Keep only the lines that hold the string "folder", filtering out the rest of the entries below.

Top of SOURCE DATA

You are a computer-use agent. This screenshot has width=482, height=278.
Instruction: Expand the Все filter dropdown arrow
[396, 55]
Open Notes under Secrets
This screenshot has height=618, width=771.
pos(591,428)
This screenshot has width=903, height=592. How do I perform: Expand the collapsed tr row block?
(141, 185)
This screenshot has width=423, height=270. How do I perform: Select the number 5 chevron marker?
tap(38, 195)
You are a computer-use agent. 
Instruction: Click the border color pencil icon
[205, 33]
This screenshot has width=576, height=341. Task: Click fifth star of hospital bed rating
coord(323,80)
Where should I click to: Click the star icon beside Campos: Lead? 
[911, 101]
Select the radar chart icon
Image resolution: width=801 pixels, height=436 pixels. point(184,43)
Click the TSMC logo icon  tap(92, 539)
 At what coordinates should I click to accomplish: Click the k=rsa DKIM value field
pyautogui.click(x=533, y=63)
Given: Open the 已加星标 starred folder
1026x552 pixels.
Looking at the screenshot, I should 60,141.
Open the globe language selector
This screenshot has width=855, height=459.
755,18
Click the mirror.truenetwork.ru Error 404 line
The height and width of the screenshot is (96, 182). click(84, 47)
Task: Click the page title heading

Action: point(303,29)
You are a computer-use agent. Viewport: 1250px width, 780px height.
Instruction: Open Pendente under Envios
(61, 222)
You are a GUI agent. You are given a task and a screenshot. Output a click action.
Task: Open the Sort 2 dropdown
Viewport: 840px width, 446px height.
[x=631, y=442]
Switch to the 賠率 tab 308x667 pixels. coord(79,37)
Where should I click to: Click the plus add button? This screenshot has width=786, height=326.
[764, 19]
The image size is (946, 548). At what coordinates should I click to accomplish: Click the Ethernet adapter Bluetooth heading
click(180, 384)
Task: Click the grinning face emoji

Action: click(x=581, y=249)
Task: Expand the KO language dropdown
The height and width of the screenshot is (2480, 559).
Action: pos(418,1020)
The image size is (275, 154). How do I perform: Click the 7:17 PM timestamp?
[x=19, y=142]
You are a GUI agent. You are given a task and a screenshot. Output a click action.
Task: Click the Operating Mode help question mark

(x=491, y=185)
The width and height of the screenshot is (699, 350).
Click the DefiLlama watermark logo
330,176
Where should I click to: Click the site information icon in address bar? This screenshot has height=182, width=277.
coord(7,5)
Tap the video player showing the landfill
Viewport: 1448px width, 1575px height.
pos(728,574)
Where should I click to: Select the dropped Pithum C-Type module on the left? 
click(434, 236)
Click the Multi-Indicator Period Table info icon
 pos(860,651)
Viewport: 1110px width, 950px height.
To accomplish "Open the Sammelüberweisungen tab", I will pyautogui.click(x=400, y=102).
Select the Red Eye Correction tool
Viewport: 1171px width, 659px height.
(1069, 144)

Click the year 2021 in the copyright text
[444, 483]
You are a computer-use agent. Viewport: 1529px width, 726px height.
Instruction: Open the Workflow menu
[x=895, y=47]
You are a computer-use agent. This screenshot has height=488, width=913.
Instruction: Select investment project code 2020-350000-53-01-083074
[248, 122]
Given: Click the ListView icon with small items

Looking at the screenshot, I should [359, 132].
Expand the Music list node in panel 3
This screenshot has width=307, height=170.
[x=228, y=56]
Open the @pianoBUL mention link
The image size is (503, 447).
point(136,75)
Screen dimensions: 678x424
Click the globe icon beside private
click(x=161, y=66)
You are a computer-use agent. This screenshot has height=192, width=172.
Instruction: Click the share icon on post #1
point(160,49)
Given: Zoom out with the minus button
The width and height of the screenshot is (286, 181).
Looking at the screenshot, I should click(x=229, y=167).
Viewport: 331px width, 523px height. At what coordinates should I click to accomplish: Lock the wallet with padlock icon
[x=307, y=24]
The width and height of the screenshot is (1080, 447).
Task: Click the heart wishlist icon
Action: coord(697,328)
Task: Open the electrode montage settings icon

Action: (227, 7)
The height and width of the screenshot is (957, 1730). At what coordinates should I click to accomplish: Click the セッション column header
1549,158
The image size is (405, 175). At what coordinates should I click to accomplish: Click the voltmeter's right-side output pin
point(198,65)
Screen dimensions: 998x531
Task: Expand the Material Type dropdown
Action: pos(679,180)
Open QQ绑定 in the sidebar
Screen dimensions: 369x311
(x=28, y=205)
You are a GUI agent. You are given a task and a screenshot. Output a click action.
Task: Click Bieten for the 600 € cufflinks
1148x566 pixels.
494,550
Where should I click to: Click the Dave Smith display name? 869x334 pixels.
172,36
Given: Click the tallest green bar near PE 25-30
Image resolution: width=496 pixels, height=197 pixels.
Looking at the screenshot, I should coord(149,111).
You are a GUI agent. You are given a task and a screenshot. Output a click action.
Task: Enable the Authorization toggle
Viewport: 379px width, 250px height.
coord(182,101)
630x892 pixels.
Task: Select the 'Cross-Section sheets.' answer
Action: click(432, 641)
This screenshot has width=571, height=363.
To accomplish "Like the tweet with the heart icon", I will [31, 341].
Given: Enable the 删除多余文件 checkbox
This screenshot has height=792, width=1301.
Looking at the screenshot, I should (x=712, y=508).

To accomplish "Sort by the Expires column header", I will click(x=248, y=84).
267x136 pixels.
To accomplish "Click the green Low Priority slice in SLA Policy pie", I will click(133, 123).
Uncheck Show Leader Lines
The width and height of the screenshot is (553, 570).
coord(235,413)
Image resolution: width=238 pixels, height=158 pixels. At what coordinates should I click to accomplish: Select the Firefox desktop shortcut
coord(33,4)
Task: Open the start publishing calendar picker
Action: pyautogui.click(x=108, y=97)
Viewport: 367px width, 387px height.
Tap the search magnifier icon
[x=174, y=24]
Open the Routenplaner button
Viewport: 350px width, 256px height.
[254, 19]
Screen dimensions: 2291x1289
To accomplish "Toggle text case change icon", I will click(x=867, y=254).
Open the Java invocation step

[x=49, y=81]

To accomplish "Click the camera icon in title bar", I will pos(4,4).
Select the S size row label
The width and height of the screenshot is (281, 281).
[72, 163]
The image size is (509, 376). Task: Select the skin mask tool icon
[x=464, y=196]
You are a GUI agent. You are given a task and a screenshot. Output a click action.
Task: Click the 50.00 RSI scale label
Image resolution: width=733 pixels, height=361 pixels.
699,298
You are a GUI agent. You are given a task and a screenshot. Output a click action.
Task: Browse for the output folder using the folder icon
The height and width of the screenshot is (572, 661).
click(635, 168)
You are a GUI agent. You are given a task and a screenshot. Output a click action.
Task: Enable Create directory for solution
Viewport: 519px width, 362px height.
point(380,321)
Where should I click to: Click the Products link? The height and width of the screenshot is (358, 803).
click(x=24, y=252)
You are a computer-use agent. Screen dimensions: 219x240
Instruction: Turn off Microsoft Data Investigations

Bottom of SOURCE DATA

(OUTPUT FOR THIS TASK):
Given: Open the 已加星标 starred folder
Task: Browse for the output folder using the folder icon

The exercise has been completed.